> REQUISITOS DEL PROBLEMA:
Según el fragmento sobre las campañas de Bush y Dukakis, ¿qué porcentaje de aprobación tenía Bush en la primavera de 1991?

La campaña de Bush hace un anuncio detallando todo esto y usando la imagen del tanque concluyen con un: “América no puede tomarse ese riesgo”. La Guerra Fría sigue pesando, y los votantes se convencen cada vez más de que no es hora de dejar de lado “la fortaleza militar” de los Estados Unidos. Dukakis llega al punto en que en el tercer debate presidencial dice que “quiere ser fuerte en defensa” y se escuchan carcajadas en todo el auditorio.
Es muy tarde para reaccionar. Por mucho que Dukakis haga anuncios diciendo “que el pueblo americano y él están hartos de esta campaña sucia” perderá por 40 estados y 8 millones de votos. El partido demócrata queda traumatizado, “¿cómo ha podido pasar si íbamos más de quince puntos por delante unos meses atrás?”. Sienten que han perdido a la clase blanca trabajadora para siempre, y con ello, cualquier posibilidad de regresar a la presidencia.
La esperanza, el lugar menos buscado
Dos años y medio después, es primavera de 1991. Bush tiene 89% de aprobación tras la victoria en la primera Guerra del Golfo y el programa humorístico, Saturday Night Live, hace un sketch sobre un posible debate para las primarias demócratas. Están diferentes comediantes en una mesa y encima de la misma se lee un cartel que lee: “¿Quién perderá contra el presidente Bush en el 92?”. Los grandes líderes del partido demócrata consideran que la elección está decidida de antemano, y no quieren gastar sus oportunidades como presidenciables. Será mejor esperar a 1996 cuando ya no se presente Bush.

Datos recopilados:

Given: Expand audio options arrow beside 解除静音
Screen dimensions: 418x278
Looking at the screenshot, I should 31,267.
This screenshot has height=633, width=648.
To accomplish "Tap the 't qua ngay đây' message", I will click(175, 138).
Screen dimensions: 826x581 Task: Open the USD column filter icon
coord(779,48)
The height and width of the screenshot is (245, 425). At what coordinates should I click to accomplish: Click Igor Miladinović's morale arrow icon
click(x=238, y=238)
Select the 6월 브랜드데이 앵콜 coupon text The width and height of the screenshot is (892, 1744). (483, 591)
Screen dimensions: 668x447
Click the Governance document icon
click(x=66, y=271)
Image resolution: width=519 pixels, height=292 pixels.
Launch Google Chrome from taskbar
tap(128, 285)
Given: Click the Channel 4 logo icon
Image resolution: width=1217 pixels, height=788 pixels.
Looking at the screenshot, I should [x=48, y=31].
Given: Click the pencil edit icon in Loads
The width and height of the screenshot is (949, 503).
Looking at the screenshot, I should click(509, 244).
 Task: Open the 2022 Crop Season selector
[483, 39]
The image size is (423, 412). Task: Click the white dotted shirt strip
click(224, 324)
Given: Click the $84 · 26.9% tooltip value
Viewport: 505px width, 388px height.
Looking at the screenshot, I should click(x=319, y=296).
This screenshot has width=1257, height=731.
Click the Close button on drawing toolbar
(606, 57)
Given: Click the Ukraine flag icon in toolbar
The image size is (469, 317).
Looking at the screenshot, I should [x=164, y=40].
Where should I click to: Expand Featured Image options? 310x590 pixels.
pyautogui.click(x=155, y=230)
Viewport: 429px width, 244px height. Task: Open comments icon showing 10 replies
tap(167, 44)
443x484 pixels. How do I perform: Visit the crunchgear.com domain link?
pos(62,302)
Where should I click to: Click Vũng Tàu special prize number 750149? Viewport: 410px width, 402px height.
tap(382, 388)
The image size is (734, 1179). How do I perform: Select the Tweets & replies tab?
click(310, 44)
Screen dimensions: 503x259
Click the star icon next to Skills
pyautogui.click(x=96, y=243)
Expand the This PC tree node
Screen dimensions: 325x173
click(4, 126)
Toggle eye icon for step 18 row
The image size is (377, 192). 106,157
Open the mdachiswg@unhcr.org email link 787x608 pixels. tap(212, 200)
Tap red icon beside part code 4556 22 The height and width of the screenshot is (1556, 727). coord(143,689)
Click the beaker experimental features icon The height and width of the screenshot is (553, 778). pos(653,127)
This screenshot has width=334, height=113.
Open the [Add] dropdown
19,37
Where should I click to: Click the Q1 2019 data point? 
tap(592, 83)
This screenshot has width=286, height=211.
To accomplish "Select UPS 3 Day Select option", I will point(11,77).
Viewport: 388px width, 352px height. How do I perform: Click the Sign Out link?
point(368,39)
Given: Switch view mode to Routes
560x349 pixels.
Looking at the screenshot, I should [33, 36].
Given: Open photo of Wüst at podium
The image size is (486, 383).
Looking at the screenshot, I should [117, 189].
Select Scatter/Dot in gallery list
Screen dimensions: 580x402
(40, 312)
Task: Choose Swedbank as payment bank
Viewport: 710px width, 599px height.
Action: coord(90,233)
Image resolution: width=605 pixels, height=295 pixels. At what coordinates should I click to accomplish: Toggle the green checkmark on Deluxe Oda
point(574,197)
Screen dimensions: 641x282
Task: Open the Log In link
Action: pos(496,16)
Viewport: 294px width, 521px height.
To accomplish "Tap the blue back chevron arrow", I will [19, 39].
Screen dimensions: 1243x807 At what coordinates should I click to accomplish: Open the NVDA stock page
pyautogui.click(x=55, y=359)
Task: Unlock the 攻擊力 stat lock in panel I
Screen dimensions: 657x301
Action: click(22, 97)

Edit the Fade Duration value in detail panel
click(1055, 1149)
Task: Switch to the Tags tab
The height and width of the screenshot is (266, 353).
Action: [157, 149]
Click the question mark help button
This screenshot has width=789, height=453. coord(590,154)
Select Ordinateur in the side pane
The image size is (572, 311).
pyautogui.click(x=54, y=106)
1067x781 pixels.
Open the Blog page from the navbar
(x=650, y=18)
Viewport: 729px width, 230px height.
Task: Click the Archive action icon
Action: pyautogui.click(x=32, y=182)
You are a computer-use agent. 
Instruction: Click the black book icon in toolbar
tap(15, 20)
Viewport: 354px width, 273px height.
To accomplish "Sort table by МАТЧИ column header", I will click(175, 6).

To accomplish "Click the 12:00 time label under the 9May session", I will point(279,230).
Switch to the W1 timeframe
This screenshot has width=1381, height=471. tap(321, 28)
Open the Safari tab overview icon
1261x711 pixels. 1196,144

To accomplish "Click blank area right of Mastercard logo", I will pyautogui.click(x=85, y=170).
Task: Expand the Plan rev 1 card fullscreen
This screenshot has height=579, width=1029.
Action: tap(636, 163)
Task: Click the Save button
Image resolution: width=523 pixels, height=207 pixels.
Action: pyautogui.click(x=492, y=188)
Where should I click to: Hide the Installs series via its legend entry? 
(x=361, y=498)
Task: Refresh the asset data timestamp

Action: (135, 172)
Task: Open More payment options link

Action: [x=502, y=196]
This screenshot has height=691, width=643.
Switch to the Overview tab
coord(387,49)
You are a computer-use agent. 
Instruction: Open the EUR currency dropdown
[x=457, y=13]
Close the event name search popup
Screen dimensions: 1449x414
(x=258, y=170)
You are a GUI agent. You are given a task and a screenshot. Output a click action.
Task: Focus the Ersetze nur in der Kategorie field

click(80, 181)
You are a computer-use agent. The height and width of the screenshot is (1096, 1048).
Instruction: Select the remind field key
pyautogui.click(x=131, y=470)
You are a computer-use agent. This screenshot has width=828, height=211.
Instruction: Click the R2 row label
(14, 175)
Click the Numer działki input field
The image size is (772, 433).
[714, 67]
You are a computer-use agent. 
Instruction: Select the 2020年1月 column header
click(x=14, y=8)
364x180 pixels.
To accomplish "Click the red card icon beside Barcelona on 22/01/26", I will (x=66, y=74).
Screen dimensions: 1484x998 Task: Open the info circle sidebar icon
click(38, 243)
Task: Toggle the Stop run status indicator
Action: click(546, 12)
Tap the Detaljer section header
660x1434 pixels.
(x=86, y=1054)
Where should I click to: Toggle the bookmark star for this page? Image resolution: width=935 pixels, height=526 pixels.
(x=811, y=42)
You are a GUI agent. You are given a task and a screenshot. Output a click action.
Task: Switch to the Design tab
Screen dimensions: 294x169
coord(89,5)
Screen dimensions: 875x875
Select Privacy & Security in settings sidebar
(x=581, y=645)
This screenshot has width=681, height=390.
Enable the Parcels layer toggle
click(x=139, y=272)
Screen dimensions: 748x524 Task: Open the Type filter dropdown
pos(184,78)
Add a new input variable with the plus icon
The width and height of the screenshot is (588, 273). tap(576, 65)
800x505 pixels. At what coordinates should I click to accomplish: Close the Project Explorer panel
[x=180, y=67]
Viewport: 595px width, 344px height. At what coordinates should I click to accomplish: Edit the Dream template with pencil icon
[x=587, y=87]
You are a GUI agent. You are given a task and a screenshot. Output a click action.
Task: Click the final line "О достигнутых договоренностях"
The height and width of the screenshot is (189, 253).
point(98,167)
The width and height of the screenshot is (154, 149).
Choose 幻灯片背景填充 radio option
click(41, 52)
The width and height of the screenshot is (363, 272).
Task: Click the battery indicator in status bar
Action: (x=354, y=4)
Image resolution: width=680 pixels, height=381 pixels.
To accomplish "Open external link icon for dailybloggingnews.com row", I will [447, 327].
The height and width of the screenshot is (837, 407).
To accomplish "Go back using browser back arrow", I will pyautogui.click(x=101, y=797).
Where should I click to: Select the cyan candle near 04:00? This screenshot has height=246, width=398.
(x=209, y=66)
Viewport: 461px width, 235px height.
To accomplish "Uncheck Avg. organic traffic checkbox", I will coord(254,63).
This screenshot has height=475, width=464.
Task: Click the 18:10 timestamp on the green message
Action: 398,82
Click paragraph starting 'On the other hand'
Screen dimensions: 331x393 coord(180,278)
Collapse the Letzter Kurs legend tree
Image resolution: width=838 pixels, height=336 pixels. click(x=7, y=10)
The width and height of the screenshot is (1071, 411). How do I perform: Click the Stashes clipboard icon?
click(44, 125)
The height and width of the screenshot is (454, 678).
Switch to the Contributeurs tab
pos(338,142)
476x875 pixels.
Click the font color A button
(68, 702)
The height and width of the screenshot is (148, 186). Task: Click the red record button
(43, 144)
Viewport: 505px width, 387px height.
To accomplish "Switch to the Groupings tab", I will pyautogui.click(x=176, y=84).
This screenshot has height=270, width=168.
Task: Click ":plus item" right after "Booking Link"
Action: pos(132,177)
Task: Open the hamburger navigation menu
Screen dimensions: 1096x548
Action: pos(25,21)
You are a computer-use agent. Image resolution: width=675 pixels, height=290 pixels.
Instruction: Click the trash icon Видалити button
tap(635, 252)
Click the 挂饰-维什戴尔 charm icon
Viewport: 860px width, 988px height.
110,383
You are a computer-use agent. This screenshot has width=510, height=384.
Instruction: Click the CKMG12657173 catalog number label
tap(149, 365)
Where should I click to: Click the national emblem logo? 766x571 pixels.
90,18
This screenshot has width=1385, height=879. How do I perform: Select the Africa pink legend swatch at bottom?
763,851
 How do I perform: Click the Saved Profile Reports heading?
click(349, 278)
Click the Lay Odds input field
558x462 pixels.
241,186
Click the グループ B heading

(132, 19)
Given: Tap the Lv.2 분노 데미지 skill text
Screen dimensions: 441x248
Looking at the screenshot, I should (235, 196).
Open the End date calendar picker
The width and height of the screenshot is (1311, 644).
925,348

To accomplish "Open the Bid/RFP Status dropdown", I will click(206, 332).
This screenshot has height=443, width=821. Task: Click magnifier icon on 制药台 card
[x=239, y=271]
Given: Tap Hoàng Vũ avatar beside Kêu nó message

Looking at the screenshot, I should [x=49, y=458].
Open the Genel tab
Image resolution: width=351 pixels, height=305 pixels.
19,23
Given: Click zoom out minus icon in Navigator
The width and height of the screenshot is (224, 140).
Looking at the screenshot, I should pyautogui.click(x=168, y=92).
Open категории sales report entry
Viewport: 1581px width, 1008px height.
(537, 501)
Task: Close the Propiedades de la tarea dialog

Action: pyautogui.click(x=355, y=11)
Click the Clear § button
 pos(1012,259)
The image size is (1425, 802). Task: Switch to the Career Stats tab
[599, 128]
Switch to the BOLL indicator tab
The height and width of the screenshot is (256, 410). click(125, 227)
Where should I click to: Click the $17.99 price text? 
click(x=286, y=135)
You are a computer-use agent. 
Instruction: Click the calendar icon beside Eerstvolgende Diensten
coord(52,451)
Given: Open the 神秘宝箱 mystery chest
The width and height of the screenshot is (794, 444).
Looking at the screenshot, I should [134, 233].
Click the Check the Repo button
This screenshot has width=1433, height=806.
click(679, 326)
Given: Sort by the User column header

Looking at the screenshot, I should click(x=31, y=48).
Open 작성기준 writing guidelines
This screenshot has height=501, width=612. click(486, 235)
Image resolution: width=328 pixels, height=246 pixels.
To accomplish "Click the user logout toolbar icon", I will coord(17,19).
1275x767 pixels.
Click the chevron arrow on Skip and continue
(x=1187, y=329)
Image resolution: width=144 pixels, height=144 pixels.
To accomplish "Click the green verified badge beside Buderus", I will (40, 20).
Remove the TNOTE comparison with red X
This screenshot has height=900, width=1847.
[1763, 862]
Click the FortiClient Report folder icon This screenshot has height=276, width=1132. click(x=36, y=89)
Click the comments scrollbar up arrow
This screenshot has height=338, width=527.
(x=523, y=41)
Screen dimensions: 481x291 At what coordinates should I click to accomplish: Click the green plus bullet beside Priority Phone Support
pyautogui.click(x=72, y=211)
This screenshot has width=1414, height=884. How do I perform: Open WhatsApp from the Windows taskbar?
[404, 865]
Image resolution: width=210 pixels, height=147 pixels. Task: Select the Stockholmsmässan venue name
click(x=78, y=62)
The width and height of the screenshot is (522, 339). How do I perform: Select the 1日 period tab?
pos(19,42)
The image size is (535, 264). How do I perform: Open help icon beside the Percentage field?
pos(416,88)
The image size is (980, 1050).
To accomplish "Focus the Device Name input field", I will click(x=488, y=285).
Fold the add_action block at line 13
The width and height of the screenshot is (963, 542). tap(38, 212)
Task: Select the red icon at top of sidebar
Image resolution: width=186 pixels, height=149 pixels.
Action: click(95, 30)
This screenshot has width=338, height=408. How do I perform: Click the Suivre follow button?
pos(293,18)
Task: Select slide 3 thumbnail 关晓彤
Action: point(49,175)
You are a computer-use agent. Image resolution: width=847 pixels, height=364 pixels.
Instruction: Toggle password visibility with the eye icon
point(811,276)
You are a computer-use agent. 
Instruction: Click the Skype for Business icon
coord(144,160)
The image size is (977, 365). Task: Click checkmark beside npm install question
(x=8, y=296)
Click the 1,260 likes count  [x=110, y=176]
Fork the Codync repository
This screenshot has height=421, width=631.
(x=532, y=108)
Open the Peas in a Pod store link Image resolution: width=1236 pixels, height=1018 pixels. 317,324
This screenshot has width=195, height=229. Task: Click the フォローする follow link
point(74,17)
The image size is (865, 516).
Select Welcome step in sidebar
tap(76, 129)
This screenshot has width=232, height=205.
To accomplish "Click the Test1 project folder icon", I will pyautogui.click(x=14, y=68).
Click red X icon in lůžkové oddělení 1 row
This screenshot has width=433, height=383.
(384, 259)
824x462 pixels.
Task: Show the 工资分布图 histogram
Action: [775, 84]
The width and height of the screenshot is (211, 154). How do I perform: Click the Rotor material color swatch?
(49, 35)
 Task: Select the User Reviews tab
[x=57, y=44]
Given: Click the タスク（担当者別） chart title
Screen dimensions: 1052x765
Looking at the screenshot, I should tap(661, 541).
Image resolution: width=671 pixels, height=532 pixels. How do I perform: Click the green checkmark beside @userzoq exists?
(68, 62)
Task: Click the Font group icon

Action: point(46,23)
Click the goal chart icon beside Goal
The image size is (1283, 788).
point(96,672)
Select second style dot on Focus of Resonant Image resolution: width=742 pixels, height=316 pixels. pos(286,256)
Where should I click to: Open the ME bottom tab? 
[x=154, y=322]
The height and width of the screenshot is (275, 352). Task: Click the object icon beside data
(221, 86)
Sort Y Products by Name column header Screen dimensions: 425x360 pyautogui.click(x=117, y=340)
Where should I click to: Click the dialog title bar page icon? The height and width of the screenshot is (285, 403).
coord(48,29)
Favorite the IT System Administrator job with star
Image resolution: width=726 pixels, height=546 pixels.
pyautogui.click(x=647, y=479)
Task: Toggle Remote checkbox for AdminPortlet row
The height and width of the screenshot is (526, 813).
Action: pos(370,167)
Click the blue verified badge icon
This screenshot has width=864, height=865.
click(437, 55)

> SOLUCIÓN DEL PROBLEMA:
Un 89%, tras la victoria en la primera Guerra del Golfo.